Once upon a time, there was a company. A company that really understood its customers and sold products that the customer wanted. The company started to grow. Managers joined, processes were set up and systems were put in place.
The company continued to do well for a while. Customers bought the products and the value proposition remained relevant. But then came years when sales shot down. None of the managers understood why. It was strange too: forecasts had never predicted this would happen. According to the managers’ data, customers should still buy the product. Only they didn’t. The company had become complacent and had completely lost touch with its customers.
It happens every day. Books are riddled with stories of once-famous companies that went bankrupt because they could not grow with the needs of their customers.
If you don’t know what you mean to the customer, you can’t stay relevant to them.
Companies spend too little time understanding their customers. This can be due to the fact that they think ‘experts’ know everything. They trust that managers who specialise in something know everything and therefore do not dare to ask questions. But questions like “why?” and “what-if” are the foundation of innovation.

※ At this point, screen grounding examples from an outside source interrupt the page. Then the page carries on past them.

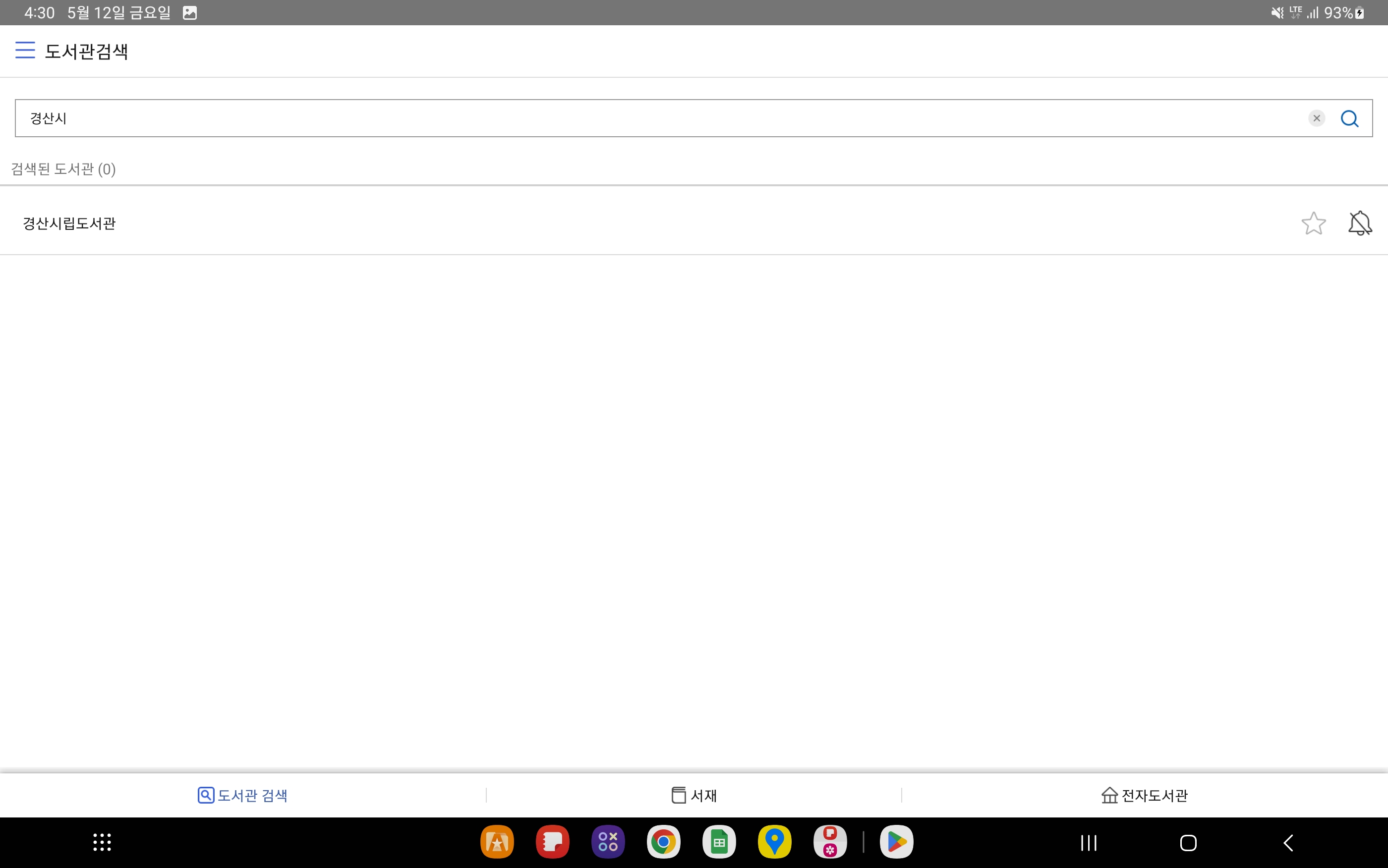The width and height of the screenshot is (1388, 868).
Task: Tap the 경산시 search input field
Action: (x=632, y=118)
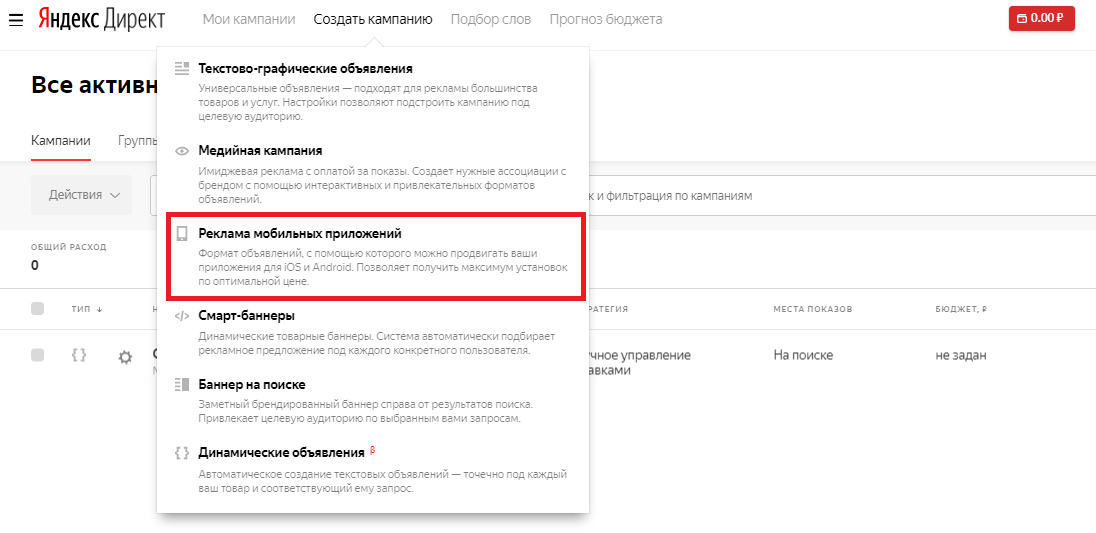Click the Yandex Direct logo
Image resolution: width=1096 pixels, height=533 pixels.
[x=102, y=19]
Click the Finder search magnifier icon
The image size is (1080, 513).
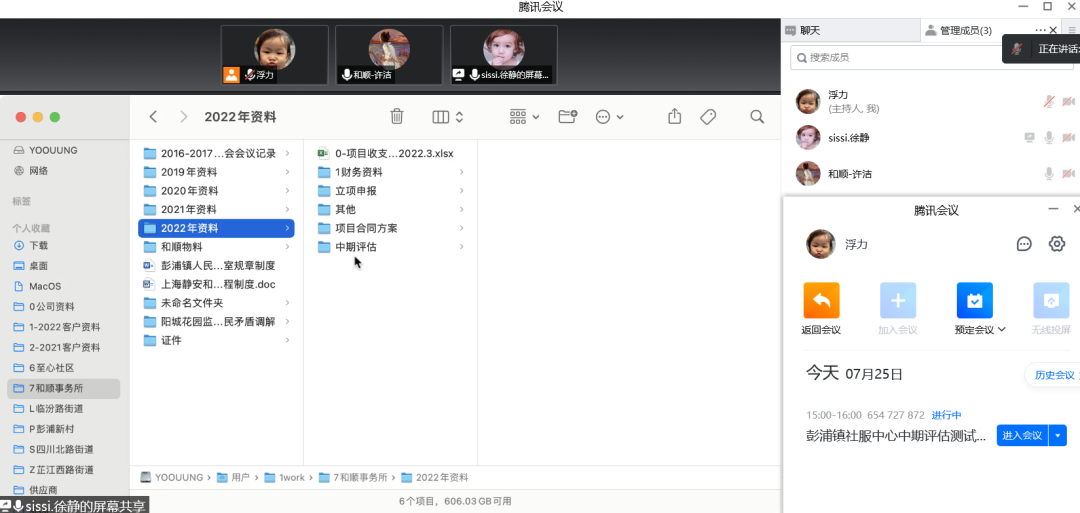[x=757, y=117]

Moreover, there is a natural tendency to codify what you know about customers so that that knowledge can be scaled up and decision making simplified. Not bad in itself, as long as they continue to be tuned to today’s reality. And that alignment should be done by people talking to the outside world, not by systems.
Example 1
A startup spent hours thinking of the right problem and coming up with the perfect solution for it. They thought that students found it difficult to combine school with work and therefore need a more flexible side job. For this reason, the app that they built allowed students to decide where and when they wanted to work. After the app was developed, they went on the streets and conducted interviews with students. After their first interviews, it turned out that their value proposition was incorrect. Students didn’t find it difficult to combine school with work after all.
Example 2
At a well-known home care company for the elderly, reducing the hourly rate for cleaning was the core strategy. However, after visiting several grannies, it became clear that the value was in the attention the grannies received, not in a clean house. In response, they adjusted their business model and gave all grannies a free iPad so they could keep in touch with their grandchildren.
Example 3
A hospital had decided to see for themselves how people experience a visit to the hospital. They followed the path of their patients. Not only did they discover that the car park was incredibly dark, and difficult to find their way around; they also saw that the first thing patients see when they park was a billboard for a fast-food restaurant. They had not expected this at all beforehand.
Example 4
A team from a large baby product manufacturing company took to the streets to interview people. They found out that parents plan their purchase of products much earlier than expected. Not just at birth, but the moment they discover they are pregnant – or even before. By mapping this out on paper, the team was able to much better tailor marketing and sales to their customers.
Example 5
A large manufacturer of plastic pipes, had a strong position in the market for many years. Its market share went down in 2013. The sales team came up with a solution: building a new factory. The managing director had decided to be stubborn and send a team to the construction site. When they went to visit construction site, they found out that many plumbers were using equipment and materials incorrectly. They then built an online academy instead of a factory. Here there are professional how-to videos, product manuals and direct contact with experts. By offering this community, they became competitive in the market again. In the end, only a few hundred thousand euros were invested in the online academy, instead of the tens of millions the factory would have cost.
Moral of the story? Get out into the outside world more often and spend less time in your office on business as usual. By meeting your own customers more often and asking questions – questions that are not aimed at closing the sale, but rather genuinely designed to understand the customer better – you will improve your customer relationships and arrive at new valuable information.
Observing the customer and asking questions should become a practice habit for this reason. By occasionally entering the outside world, your intuition develops and you start seeing patterns that others miss. You start seeing things your clients need, even before they see them.